In January of 2016 the Ukranian power grid was hit with a distributed denial of service attack that left 100,000 people without power. The Estonian, Latvian and Lithuanian power grids have also been the targets of DDoS attacks. These attacks have been more limited in scope than the one that hit the Ukraine, and experts believe it is because these attacks are being used to probe for vulnerabilities that could be exploited in larger attacks. For all of the above attacks, the finger of blame has been squarely pointed at Russia, and there is every indication that Russia is ready and able to aim a massive attack at the US power grid.

The idea of a sustained attack on a power grid is a terrifying thing, not just because of the chaos it would cause in the economy and the disruption it would represent to every day life, but because if it were timed to coincide with a deep cold or other risky environmental condition, it could kill.

DDoS attacks have also been used stop or delay trains in both Sweden and Denmark, and security researchers fear for critical infrastructure entities including other transportation systems, oil and gas refineries, power plants, water and waste control facilities including dams and telecommunications. Critical infrastructure is vulnerable to these attacks in large part due to a process control software application called SCADA which represents a centralized target that requires as close to 100% uptime as possible.

As security researchers grapple with what can be done to stop these potential attacks, the rest of us have to grapple with the idea that a DDoS attack could cause a dam to fail, causing immense flooding and loss of life, or render critical communications systems in a petrochemical plant useless while malicious code attempts to trigger an explosion. This is the connected world we live in.

Acts of cyberwarfare

In 2016 the North Atlantic Treaty Organization (NATO) officially declared cyberspace a domain of warfare, meaning a cyberattack against a member nation could be considered an act of war by the organization. This paves the way for a response that could range from the retaliatory use of cyber weaponry all the way up to an armed response. Since the declaration, nations all over the globe have been rushing to update guidelines that clarify the justification for using cyber weaponry or responding to cyberattacks with force.

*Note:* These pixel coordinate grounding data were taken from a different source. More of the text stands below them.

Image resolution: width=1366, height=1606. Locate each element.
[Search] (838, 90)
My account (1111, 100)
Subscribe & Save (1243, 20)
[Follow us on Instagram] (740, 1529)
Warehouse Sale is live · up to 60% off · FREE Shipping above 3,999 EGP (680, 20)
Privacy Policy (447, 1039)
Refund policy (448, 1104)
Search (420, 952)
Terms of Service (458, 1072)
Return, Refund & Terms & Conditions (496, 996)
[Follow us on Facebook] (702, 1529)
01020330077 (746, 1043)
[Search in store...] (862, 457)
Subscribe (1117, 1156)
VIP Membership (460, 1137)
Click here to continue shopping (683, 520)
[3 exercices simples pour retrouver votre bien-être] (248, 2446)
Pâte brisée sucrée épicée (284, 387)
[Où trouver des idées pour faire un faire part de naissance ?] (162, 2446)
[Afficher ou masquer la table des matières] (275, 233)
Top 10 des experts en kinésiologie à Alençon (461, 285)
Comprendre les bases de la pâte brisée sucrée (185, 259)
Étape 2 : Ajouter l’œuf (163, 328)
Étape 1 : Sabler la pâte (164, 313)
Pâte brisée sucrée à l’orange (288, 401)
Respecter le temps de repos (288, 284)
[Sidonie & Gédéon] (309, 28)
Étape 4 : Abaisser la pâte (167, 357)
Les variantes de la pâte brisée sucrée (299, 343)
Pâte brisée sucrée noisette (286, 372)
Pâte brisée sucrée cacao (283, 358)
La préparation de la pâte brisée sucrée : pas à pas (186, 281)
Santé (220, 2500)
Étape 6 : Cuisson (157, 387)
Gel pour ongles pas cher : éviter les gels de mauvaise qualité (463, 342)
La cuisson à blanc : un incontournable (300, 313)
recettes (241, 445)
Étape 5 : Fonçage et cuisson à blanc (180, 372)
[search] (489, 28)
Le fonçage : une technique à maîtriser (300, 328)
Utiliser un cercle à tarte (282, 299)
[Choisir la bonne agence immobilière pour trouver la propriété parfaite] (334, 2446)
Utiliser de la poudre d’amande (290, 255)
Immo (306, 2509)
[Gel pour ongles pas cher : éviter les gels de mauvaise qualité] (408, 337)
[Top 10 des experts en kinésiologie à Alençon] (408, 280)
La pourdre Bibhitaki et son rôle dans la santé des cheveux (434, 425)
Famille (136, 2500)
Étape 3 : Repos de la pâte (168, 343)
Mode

While the idea of an invasion in response to a DDoS attack could seem shocking on the surface, with the DDoS capabilities nation states have already demonstrated against critical infrastructure, these declarations and guidelines are becoming increasingly necessary as the so-called war of the future fought in cyberspace inches closer and closer to being the war of right now. With human lives in the balance, the devastation of DDoS attacks is no longer limited to downtime and dollars.